[Directions for this task] Output as a JSON list of strings the lines of the records starting at the line that contains "This screenshot has width=1275, height=620." and ending after the line that contains "Action: (x=162, y=408)", one string per line with blank lines omitted.

──────

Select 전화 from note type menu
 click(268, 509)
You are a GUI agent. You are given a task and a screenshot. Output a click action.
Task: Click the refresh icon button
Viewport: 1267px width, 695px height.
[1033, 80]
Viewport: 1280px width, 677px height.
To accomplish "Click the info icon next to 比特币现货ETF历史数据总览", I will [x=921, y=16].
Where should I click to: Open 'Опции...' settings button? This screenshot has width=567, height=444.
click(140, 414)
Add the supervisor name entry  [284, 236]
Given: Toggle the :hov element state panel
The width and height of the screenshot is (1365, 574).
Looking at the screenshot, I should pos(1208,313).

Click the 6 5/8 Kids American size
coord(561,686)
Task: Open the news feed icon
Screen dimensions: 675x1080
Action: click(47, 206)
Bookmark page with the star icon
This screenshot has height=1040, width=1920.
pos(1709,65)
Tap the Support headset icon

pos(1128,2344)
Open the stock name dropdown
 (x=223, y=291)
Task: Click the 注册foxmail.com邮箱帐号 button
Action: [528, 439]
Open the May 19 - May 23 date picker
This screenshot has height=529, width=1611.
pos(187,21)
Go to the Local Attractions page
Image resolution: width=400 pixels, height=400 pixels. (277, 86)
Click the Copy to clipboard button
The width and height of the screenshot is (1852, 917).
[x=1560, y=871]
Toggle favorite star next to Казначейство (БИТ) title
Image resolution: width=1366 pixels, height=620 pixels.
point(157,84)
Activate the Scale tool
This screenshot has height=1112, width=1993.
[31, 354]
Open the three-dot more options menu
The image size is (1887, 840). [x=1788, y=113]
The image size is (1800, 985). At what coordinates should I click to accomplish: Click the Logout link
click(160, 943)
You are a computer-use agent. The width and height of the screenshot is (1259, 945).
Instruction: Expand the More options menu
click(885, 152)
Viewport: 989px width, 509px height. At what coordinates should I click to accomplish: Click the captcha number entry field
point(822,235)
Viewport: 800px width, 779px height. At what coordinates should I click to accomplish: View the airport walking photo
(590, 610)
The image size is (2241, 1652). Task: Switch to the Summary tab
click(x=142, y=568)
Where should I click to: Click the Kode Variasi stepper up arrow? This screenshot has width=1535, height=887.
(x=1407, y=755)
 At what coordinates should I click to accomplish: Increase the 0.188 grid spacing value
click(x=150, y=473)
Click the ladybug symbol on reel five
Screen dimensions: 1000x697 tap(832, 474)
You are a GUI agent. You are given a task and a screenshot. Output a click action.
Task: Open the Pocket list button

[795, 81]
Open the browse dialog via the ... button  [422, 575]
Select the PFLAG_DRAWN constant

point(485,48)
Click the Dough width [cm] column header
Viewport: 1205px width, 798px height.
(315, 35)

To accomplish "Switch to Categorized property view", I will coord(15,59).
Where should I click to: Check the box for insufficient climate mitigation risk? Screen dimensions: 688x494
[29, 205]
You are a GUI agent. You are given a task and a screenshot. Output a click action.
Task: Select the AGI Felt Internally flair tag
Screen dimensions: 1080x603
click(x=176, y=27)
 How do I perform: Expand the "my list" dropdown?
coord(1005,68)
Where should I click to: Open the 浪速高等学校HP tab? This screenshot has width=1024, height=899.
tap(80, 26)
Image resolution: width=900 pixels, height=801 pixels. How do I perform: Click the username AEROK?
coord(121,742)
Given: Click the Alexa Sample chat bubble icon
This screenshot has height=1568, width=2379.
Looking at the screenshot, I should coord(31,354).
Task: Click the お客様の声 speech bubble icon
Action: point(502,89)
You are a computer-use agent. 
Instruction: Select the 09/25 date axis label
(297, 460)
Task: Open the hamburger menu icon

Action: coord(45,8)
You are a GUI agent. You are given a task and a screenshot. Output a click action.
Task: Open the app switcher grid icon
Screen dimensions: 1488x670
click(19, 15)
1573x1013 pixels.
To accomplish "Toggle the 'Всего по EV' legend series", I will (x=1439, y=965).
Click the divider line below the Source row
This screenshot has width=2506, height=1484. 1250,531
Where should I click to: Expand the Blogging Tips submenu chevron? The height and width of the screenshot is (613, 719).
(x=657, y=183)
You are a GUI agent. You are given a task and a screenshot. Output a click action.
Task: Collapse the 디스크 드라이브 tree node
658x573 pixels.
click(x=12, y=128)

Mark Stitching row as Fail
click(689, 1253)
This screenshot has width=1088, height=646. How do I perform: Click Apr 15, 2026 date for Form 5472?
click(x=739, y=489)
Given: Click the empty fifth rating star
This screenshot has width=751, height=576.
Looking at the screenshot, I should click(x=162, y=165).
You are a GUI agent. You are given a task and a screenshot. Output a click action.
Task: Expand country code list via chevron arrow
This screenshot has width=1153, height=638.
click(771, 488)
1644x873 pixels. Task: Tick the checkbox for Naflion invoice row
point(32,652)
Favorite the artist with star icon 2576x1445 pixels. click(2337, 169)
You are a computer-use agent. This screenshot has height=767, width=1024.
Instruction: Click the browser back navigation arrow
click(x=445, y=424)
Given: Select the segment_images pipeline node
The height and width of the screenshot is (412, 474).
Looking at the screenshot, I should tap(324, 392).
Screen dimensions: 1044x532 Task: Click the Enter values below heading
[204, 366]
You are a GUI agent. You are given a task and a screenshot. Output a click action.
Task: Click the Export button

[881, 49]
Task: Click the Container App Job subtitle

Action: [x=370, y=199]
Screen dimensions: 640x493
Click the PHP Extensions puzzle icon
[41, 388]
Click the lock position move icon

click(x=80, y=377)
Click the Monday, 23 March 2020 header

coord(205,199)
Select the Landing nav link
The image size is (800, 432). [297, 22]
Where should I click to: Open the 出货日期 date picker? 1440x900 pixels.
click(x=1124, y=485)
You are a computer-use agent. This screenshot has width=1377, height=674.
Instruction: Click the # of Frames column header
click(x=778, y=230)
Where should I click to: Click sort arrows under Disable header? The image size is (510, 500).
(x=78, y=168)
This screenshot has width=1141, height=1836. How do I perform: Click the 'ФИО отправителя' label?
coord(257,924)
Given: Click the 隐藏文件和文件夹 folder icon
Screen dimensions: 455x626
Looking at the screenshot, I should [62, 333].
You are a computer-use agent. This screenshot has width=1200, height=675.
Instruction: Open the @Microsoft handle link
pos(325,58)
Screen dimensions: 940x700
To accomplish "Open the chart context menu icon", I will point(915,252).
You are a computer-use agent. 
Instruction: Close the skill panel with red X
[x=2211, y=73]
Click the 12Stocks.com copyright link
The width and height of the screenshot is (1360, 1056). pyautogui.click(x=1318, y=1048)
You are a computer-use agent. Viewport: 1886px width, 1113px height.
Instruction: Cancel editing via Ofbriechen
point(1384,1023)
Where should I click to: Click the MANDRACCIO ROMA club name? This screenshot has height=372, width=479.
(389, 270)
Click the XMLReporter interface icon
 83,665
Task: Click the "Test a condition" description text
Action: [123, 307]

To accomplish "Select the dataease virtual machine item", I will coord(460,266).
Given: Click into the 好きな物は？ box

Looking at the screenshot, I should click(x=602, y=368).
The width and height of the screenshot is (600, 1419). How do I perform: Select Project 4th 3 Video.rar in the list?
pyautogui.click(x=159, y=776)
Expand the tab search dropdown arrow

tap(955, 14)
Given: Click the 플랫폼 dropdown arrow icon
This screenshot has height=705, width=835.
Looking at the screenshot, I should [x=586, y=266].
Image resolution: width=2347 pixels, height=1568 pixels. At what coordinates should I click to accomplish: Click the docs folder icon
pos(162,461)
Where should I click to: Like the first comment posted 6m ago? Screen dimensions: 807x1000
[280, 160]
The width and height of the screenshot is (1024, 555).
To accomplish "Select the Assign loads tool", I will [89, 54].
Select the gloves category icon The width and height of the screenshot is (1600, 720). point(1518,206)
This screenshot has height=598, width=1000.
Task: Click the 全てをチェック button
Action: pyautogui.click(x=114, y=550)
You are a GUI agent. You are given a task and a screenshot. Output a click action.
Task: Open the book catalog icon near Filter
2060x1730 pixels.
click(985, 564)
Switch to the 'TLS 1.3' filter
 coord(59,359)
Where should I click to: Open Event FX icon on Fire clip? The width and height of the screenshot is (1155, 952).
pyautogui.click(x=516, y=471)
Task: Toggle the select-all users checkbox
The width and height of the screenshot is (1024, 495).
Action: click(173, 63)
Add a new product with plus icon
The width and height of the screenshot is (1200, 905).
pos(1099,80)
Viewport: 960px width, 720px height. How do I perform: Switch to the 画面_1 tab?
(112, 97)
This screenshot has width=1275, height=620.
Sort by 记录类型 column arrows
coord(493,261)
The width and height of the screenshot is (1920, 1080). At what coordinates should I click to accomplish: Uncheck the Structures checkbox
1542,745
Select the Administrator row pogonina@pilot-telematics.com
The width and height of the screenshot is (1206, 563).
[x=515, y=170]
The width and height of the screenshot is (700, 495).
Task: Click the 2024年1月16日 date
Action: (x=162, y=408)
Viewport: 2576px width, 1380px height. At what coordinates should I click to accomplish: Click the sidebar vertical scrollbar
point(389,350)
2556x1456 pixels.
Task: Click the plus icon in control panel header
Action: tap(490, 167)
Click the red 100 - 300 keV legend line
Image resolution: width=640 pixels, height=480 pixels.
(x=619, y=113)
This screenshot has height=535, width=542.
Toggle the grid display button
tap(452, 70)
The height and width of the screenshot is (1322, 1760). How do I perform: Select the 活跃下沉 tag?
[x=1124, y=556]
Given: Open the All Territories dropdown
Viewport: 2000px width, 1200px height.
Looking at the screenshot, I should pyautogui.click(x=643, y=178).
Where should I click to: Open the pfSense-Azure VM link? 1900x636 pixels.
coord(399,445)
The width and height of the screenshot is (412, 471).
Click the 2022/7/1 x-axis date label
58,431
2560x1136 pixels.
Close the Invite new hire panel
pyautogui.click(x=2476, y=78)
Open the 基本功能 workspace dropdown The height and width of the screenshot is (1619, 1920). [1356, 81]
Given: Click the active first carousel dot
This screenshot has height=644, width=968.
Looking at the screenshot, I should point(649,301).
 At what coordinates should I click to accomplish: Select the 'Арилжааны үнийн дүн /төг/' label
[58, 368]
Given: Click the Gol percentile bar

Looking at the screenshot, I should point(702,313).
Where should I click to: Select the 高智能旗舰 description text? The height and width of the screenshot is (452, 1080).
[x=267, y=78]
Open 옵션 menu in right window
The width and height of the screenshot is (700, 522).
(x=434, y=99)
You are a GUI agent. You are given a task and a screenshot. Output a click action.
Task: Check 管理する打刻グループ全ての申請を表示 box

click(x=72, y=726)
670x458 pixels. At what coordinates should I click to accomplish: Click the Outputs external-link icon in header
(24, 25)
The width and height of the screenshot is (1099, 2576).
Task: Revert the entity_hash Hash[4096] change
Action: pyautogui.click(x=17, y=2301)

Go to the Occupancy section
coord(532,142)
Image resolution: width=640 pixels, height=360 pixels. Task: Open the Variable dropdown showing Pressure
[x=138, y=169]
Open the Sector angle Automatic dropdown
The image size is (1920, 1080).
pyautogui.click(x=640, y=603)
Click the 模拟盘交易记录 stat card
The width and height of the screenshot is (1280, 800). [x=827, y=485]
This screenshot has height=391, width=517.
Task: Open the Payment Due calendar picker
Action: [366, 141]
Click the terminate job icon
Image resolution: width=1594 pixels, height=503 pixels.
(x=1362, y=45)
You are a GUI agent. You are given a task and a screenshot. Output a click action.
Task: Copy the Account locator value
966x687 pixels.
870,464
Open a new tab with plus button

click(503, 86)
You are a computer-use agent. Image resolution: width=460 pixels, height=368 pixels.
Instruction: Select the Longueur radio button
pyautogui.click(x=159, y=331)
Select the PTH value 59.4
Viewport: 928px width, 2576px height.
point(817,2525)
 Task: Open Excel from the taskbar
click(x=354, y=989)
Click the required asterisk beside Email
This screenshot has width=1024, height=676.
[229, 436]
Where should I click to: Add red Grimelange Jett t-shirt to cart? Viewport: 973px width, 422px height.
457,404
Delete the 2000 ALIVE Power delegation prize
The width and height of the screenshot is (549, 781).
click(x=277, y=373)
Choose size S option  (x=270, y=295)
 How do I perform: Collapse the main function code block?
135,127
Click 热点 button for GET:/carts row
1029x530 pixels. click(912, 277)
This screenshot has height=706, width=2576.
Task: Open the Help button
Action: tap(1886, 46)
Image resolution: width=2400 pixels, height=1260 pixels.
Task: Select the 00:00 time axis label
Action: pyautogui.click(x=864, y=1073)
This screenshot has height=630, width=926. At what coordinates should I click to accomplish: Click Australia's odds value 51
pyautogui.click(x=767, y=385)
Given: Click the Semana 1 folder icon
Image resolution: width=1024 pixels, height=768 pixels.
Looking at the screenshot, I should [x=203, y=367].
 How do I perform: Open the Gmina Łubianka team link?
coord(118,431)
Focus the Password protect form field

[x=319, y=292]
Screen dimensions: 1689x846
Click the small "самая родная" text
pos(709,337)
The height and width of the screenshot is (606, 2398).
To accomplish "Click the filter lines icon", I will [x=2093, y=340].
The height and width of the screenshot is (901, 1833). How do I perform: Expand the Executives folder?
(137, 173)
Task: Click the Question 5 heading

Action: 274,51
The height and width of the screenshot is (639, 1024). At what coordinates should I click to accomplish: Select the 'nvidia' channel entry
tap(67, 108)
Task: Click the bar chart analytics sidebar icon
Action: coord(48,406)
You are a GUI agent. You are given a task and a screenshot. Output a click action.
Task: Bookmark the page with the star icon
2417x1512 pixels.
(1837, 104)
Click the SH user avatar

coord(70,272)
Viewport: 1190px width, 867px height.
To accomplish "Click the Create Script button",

──────

[Output for this task]
[
  "This screenshot has width=1275, height=620.",
  "Sort by 记录类型 column arrows",
  "coord(493,261)",
  "The width and height of the screenshot is (1920, 1080). At what coordinates should I click to accomplish: Uncheck the Structures checkbox",
  "1542,745",
  "Select the Administrator row pogonina@pilot-telematics.com",
  "The width and height of the screenshot is (1206, 563).",
  "[x=515, y=170]",
  "The width and height of the screenshot is (700, 495).",
  "Task: Click the 2024年1月16日 date",
  "Action: (x=162, y=408)"
]